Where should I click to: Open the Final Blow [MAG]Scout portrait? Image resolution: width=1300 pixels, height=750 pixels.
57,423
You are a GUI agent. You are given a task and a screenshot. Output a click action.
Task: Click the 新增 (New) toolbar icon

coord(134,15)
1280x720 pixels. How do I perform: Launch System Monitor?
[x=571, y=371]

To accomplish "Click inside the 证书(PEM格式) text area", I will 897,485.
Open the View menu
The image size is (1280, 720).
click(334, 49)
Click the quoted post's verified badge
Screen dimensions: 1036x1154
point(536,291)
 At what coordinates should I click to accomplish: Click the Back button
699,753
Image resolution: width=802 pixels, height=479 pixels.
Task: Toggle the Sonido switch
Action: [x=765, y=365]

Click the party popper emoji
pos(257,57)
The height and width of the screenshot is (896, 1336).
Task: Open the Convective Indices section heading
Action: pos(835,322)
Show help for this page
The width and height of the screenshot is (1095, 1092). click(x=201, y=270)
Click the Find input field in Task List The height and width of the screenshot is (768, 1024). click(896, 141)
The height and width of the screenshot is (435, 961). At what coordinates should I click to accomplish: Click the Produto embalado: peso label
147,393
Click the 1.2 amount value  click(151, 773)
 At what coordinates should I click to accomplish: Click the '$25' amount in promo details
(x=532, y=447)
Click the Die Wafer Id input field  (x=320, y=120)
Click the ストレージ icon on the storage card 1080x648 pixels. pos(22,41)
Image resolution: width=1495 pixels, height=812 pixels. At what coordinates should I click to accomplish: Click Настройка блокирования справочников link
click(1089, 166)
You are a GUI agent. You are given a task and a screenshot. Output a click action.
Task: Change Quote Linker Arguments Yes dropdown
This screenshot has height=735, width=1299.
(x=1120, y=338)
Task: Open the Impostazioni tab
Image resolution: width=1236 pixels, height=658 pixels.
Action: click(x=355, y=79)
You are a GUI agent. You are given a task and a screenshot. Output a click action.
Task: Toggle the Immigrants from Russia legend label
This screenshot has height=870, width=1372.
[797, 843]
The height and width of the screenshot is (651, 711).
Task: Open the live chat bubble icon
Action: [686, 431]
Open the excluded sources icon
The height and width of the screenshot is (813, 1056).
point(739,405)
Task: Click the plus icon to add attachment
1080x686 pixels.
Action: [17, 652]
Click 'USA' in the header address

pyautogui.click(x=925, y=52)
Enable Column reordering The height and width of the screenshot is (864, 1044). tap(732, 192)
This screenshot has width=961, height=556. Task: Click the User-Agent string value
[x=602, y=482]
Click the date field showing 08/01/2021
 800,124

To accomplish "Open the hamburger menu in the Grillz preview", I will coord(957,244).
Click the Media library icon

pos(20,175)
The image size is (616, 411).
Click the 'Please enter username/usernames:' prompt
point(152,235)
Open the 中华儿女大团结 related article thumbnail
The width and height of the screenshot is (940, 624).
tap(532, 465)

* Required work *
Exact output of every entry is required.

* Expected answer *
Where should I click to: Open the Final Blow [MAG]Scout portrait? Image resolution: width=1300 pixels, height=750 pixels.
57,423
You are a GUI agent. You are given a task and a screenshot. Output a click action.
Task: Click the 新增 (New) toolbar icon

coord(134,15)
1280x720 pixels. How do I perform: Launch System Monitor?
[x=571, y=371]

To accomplish "Click inside the 证书(PEM格式) text area", I will 897,485.
Open the View menu
The image size is (1280, 720).
click(334, 49)
Click the quoted post's verified badge
Screen dimensions: 1036x1154
point(536,291)
 At what coordinates should I click to accomplish: Click the Back button
699,753
Image resolution: width=802 pixels, height=479 pixels.
Task: Toggle the Sonido switch
Action: [x=765, y=365]

Click the party popper emoji
pos(257,57)
The height and width of the screenshot is (896, 1336).
Task: Open the Convective Indices section heading
Action: pos(835,322)
Show help for this page
The width and height of the screenshot is (1095, 1092). click(x=201, y=270)
Click the Find input field in Task List The height and width of the screenshot is (768, 1024). click(896, 141)
The height and width of the screenshot is (435, 961). At what coordinates should I click to accomplish: Click the Produto embalado: peso label
147,393
Click the 1.2 amount value  click(151, 773)
 At what coordinates should I click to accomplish: Click the '$25' amount in promo details
(x=532, y=447)
Click the Die Wafer Id input field  (x=320, y=120)
Click the ストレージ icon on the storage card 1080x648 pixels. pos(22,41)
Image resolution: width=1495 pixels, height=812 pixels. At what coordinates should I click to accomplish: Click Настройка блокирования справочников link
click(1089, 166)
You are a GUI agent. You are given a task and a screenshot. Output a click action.
Task: Change Quote Linker Arguments Yes dropdown
This screenshot has height=735, width=1299.
(x=1120, y=338)
Task: Open the Impostazioni tab
Image resolution: width=1236 pixels, height=658 pixels.
Action: click(x=355, y=79)
You are a GUI agent. You are given a task and a screenshot. Output a click action.
Task: Toggle the Immigrants from Russia legend label
This screenshot has height=870, width=1372.
[797, 843]
The height and width of the screenshot is (651, 711).
Task: Open the live chat bubble icon
Action: [686, 431]
Open the excluded sources icon
The height and width of the screenshot is (813, 1056).
point(739,405)
Task: Click the plus icon to add attachment
1080x686 pixels.
Action: [17, 652]
Click 'USA' in the header address

pyautogui.click(x=925, y=52)
Enable Column reordering The height and width of the screenshot is (864, 1044). tap(732, 192)
This screenshot has width=961, height=556. Task: Click the User-Agent string value
[x=602, y=482]
Click the date field showing 08/01/2021
 800,124

To accomplish "Open the hamburger menu in the Grillz preview", I will coord(957,244).
Click the Media library icon

pos(20,175)
The image size is (616, 411).
Click the 'Please enter username/usernames:' prompt
point(152,235)
Open the 中华儿女大团结 related article thumbnail
The width and height of the screenshot is (940, 624).
tap(532, 465)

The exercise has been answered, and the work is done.